*Raw records:*

==================================================

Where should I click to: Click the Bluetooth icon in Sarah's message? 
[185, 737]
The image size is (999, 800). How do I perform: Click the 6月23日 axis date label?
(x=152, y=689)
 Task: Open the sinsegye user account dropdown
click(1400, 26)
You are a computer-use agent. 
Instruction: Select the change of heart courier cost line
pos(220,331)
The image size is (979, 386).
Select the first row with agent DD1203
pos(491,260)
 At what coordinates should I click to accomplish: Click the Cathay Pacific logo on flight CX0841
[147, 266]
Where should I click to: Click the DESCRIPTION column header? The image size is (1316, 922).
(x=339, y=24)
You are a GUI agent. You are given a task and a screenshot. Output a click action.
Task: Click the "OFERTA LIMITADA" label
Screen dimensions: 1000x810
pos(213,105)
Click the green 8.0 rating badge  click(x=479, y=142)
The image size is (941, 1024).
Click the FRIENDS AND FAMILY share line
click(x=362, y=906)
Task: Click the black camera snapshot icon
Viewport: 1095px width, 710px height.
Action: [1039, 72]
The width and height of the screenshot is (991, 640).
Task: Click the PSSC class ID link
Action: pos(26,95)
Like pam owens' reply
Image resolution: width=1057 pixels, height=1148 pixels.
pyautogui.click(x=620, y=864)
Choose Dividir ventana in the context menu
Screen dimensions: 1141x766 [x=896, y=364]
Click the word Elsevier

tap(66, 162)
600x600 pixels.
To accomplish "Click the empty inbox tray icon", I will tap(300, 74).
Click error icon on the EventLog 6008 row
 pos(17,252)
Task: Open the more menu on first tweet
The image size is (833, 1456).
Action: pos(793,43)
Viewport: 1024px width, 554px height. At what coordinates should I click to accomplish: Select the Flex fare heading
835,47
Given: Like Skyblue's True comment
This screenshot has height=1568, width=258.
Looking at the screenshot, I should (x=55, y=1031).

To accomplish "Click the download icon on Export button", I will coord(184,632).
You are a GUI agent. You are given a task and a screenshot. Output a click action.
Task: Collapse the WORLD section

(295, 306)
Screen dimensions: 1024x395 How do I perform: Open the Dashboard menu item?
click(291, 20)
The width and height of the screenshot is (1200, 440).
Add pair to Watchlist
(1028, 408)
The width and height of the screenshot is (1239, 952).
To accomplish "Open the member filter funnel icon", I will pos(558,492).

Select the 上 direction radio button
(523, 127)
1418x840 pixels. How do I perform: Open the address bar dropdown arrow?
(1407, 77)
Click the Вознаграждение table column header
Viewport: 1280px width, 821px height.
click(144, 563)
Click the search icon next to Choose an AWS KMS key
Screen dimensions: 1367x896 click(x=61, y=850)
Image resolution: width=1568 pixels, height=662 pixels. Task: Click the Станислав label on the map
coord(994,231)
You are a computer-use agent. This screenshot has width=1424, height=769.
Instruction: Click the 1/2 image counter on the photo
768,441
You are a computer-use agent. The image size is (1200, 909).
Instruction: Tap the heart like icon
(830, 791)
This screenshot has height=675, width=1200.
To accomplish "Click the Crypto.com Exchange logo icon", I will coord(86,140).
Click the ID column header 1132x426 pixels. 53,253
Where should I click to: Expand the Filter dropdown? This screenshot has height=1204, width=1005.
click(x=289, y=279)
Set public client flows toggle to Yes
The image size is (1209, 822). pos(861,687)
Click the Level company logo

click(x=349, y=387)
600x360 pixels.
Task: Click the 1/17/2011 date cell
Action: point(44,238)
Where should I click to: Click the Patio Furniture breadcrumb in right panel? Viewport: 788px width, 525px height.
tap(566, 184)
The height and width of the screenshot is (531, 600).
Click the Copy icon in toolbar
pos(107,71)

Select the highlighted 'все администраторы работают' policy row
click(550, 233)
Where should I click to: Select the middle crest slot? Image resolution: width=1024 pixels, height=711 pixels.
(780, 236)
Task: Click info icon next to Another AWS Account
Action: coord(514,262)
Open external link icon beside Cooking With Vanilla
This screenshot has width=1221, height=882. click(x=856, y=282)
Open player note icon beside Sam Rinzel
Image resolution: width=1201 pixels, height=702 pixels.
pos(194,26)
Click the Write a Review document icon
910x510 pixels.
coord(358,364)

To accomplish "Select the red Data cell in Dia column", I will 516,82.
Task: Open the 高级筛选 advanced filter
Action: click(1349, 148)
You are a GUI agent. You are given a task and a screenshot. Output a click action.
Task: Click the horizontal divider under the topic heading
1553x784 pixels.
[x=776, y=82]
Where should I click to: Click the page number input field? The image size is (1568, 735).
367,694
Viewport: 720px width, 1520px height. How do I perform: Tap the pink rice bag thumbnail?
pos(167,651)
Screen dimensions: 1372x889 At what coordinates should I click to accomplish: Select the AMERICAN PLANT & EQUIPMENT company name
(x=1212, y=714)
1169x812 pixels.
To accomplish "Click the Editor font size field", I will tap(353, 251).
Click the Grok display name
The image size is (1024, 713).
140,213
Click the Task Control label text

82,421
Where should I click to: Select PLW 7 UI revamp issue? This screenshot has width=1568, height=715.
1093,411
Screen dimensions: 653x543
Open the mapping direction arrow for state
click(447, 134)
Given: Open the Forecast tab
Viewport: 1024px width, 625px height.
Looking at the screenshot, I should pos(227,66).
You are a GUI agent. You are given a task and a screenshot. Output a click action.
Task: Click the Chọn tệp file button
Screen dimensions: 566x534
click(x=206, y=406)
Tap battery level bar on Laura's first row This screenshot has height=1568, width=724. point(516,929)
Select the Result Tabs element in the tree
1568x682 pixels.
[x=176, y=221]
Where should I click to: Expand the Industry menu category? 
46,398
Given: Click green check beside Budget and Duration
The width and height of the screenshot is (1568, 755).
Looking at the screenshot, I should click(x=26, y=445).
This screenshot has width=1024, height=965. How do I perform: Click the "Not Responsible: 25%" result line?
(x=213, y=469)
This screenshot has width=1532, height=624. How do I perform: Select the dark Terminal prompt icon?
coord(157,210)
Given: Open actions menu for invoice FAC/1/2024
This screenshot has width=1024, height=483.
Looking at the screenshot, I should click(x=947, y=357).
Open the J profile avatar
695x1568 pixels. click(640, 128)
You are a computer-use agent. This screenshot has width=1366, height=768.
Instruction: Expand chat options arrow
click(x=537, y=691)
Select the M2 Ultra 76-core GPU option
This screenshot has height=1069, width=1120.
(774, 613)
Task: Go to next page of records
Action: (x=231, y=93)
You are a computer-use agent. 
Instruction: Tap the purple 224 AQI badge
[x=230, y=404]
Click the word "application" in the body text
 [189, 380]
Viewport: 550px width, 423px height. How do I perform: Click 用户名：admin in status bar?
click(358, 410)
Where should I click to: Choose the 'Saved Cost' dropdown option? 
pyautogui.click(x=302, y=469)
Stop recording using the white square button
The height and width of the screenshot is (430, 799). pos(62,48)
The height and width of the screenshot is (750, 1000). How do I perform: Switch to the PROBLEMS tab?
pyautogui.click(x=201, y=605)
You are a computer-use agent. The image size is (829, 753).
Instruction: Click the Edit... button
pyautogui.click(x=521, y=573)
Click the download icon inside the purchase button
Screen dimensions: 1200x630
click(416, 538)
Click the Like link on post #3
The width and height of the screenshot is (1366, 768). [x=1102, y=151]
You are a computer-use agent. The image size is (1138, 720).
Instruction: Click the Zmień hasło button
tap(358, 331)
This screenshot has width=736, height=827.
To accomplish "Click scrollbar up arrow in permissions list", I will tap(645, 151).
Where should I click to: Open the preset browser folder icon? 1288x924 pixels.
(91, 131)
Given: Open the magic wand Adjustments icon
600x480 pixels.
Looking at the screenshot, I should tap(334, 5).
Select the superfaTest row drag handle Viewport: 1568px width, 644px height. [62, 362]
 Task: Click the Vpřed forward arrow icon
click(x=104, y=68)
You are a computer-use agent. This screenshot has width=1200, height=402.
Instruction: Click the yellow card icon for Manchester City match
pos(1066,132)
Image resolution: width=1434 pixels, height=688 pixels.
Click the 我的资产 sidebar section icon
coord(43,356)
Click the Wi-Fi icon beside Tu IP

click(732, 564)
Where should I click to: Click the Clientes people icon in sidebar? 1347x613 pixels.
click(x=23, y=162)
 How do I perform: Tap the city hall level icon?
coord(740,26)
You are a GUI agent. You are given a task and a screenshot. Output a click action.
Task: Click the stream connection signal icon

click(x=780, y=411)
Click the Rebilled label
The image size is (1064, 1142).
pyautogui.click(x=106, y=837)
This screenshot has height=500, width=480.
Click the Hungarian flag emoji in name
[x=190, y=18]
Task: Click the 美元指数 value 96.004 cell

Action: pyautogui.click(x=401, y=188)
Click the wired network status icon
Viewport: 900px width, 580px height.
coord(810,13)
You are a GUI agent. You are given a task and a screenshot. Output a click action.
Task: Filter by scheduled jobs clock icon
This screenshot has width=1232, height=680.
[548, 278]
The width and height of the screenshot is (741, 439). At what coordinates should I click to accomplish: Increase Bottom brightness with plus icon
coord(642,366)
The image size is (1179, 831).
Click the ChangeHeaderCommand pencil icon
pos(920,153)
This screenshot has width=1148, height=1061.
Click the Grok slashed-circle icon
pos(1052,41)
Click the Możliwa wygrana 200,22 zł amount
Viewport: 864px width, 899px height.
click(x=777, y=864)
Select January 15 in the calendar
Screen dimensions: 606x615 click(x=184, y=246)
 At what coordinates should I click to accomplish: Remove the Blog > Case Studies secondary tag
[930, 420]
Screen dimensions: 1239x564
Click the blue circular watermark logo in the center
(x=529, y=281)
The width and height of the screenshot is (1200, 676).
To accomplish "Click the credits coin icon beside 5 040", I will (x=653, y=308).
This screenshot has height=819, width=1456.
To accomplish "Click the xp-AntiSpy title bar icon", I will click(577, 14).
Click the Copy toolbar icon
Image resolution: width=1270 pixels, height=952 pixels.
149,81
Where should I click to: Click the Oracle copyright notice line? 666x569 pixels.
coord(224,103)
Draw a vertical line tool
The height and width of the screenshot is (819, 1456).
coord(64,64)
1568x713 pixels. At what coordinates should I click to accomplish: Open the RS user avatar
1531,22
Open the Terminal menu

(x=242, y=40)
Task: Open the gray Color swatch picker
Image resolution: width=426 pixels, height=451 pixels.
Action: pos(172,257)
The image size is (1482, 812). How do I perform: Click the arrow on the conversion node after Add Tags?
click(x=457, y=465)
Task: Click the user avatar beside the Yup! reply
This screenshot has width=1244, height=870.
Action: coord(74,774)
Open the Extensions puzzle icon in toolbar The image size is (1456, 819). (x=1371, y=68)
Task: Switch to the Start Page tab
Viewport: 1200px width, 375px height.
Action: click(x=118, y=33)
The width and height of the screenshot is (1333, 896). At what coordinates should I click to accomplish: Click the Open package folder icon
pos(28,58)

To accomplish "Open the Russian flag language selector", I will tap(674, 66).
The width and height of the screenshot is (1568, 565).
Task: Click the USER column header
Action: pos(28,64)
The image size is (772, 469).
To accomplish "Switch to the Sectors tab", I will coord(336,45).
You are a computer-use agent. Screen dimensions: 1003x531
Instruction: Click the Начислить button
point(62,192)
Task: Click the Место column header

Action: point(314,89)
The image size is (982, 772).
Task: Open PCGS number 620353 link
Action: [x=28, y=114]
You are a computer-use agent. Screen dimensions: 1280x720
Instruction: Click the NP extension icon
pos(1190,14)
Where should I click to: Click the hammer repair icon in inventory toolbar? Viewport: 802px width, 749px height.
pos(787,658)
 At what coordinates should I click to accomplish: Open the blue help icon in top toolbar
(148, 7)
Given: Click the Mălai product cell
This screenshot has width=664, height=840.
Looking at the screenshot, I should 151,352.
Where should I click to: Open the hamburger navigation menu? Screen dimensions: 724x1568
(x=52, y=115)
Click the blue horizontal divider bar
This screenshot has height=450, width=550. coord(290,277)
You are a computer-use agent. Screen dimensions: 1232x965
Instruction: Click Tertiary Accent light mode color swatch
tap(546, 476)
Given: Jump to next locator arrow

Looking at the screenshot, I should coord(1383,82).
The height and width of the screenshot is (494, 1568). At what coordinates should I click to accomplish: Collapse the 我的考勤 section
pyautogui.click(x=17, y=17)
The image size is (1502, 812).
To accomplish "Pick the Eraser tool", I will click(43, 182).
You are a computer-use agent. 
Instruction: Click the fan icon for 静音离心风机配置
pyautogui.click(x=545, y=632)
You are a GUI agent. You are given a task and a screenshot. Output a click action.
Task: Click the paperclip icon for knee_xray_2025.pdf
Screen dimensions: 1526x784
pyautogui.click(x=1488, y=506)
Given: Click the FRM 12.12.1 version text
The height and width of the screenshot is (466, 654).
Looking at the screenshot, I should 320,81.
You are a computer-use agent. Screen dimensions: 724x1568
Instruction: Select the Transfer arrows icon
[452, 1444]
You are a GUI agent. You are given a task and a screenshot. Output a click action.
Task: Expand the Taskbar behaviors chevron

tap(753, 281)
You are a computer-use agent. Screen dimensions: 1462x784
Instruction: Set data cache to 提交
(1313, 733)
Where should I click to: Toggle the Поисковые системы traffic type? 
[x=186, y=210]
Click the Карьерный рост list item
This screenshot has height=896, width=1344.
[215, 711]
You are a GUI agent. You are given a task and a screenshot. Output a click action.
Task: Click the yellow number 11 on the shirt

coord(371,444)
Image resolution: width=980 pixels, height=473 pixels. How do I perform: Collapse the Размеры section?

==================================================

*Written exercise:*
Locate each line of the entries above that contains the string "yellow" and copy it in full. Matching is case-sensitive.

*Exercise result:*
Instruction: Click the yellow card icon for Manchester City match
Task: Click the yellow number 11 on the shirt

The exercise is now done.